"Ya kadang tentara dengan bahasa-bahasa (Tampang Boyolali) gitu tuh sayang kan gitu" --Djoko Santoso, Ketua Tim Sukses Prabowo-Sandiaga, 6 November 2018.
Demikianlah Djoko Santoso menyusupkan pembelaan diri di balik permintaan maafnya mengatasnamakan Prabowo.
Permintaan maaf Ketua tim sukses capres-cawapres nomor urut 02 Prabowo Subianto dan Sandiaga Uno ini kental beraroma ketidakrealaan. Ini adalah bentuk permintaan maaf yang sekadar demi berhentinya polemik, bukan ungkapan penyesalan yang dilandasi rasa bersalah. "Ya kalau maaf, ya maaf aja lah," katanya.

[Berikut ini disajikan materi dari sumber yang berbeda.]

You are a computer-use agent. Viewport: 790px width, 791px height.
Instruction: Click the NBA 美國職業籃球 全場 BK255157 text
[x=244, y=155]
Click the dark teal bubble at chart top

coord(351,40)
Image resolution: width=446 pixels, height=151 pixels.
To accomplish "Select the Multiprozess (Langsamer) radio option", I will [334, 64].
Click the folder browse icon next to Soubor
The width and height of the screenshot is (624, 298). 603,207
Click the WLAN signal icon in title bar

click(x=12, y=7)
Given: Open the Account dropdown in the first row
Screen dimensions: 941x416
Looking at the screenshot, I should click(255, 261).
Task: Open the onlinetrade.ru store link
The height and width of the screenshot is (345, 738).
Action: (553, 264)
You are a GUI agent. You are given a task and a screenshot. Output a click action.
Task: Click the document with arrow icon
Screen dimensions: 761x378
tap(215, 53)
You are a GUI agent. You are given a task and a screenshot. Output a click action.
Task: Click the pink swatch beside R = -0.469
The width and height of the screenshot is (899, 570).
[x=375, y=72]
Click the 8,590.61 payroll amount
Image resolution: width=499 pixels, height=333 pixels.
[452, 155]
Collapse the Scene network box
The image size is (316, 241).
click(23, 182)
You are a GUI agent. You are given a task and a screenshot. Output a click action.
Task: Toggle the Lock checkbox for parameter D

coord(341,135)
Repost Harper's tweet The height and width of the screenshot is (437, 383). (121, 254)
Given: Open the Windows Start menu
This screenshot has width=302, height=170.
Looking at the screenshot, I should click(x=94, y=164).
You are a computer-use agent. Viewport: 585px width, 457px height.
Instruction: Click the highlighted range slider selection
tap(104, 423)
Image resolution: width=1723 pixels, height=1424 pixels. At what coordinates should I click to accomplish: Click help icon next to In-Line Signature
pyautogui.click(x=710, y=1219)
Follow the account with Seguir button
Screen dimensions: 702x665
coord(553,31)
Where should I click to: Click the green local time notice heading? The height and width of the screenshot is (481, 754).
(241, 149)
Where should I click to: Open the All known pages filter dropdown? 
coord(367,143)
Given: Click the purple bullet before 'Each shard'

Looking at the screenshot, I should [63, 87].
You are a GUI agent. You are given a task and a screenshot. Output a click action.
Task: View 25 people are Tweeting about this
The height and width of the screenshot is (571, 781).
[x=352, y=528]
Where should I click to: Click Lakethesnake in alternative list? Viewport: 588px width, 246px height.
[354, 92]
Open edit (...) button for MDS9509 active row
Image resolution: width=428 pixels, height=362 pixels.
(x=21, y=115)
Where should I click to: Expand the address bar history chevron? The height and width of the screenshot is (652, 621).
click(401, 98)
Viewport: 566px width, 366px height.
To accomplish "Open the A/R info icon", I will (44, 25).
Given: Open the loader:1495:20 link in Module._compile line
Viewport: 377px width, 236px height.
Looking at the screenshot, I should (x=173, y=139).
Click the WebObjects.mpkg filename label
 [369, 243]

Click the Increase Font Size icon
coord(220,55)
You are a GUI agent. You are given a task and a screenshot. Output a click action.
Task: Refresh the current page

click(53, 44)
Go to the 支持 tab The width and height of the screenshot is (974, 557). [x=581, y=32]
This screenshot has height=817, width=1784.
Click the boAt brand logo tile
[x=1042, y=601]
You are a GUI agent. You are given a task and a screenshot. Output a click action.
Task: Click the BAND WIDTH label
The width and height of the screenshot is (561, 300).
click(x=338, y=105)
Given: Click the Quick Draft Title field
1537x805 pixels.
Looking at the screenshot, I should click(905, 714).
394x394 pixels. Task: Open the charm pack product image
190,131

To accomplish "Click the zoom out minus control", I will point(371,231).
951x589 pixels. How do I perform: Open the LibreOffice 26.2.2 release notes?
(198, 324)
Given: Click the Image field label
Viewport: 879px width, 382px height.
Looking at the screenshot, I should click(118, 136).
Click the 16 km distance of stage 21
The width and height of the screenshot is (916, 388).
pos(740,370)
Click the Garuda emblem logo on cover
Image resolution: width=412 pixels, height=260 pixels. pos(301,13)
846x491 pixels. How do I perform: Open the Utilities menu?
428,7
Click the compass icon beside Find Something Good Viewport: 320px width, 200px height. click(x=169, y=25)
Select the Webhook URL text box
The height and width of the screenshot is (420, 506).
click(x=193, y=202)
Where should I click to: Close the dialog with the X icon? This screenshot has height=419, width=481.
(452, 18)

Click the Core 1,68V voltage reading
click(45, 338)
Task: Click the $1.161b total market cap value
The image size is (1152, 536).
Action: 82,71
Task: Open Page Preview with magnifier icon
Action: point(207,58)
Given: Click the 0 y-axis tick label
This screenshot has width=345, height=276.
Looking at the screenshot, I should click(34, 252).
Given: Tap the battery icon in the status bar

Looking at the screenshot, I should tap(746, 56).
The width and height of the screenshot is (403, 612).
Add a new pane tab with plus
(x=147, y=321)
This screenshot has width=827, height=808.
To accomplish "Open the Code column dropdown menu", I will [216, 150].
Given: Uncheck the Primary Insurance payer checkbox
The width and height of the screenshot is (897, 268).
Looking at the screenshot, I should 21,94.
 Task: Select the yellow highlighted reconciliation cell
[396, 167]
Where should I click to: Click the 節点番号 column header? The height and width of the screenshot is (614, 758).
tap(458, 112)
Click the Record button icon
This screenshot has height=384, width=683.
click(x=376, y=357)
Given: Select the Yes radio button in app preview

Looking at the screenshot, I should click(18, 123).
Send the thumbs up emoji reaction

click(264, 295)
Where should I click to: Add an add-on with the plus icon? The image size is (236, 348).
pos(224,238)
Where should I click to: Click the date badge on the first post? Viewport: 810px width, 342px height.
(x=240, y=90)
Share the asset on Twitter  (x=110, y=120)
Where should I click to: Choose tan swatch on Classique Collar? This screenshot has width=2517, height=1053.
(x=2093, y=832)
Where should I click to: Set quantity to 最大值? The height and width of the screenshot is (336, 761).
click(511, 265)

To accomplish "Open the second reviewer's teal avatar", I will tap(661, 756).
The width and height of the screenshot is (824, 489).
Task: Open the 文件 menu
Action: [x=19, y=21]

Rupanya benar, Prabowo dan tim suksesnya tidak paham letak persoalan ungkapan "tampang Boyolali." Mereka tidak mengerti bahwa ungkapan ini berlatarbelakang alam bawah sadar Prabowo yang terjerat cara pandang stereotip terhadap orang-orang pedalaman Jawa.
Ya. Jawa Tengah yang dalam sejarah merupakan pusat peradaban Nusantara silam, di masa Indonesia moderen telah bergeser posisi sosial-ekonomi-politiknya sebagai pedalaman. Orang-orang yang tinggal di Jakarta ketika kembali ke kota-kota di Jawa Tengah saban Idul Fitri disebut mudik, menuju udik.
Prabowo dan tim-nya sepertinya malas untuk berpikir dan merenungkan seberapa merusaknya stereotip dalam kehidupan bermasyarakat. Karena itu mungkin kita perlu sedikit menjelaskannya kepada mereka.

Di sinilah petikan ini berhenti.